In the illustration, I see that the www is connected unidirectionally. I am trying to understand why it can’t be two-way. Any thoughts?

what! how did that work? you mean the Internet Explorer installer was sent to you via mail?

In a typical web interaction:

  1. Client to Server (Request): When you type a URL in your web browser and press Enter, your browser sends a request to the server specified in the URL to retrieve a particular resource (like a webpage).
  2. Server to Client (Response): The server processes the request and sends back a response, typically containing the requested resource (e.g., an HTML page, images, stylesheets, scripts).

The unidirectional nature of this interaction is largely due to the design of the Hypertext Transfer Protocol (HTTP), which is the protocol used for communication on the World Wide Web. In this model, the client initiates a request, and the server responds. This design simplifies many aspects of web communication and aligns well with the stateless nature of HTTP.
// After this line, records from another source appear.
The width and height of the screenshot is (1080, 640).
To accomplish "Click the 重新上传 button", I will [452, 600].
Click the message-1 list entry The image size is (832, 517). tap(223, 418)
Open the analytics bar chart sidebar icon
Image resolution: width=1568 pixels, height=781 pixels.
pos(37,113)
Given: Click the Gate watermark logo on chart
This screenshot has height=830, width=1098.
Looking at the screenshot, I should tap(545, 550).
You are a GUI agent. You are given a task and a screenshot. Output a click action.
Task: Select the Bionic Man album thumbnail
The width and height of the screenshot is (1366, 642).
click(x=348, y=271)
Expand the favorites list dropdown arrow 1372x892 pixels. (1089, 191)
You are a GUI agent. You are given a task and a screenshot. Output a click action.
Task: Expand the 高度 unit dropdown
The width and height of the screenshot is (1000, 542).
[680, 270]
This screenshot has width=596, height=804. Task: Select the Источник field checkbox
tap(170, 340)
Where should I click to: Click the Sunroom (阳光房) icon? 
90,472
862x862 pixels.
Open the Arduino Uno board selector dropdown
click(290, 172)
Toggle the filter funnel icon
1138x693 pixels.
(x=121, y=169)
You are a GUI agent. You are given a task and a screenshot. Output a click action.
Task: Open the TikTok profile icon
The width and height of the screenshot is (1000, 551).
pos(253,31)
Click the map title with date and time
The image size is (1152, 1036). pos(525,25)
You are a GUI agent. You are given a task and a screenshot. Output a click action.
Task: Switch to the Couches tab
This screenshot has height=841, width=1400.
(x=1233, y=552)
However, this doesn’t mean that there can’t be other forms of communication or connections in a broader system. In other networking scenarios or protocols, bidirectional communication is certainly possible. For example, in web applications, technologies like WebSockets enable bidirectional communication, allowing both the client and server to send messages to each other in real-time.

The usage of Internet is not free back then!!!

In the 1990s, web browsers like Netscape Navigator and later Internet Explorer were often distributed through retail channels. Users could purchase physical copies of these browsers on CD-ROMs from stores like Hastings, Best Buy, or other electronics retailers.

America Online (AOL) used a different model. AOL was an internet service provider (ISP) that offered both internet access and a range of online services. They were known for their aggressive marketing campaigns and distributing their software on physical media like floppy disks and later CDs. These disks/CDs were often included in magazines, sent by mail, or distributed at retail locations.

What I understood is the following:

  • IP determines the destination address.
  • TCP facilitates the reliable and ordered transfer of the message to that destination.
  • WWW is the content that users interact with when they reach the desired destination.

What I learned:

The importance of Tim Berners-Lee in the creation of the world wide web was that society had its first encounter with the Internet and offered an interface that allowed users to investigate.

There is a difference between the internet and the world wide web

1 Like

Yes, a website can function as a standalone without any links. However, it is still on the world wide web. For example, think about websites such as Amazon website. It doesn’t have to be linked or associated with any other websites.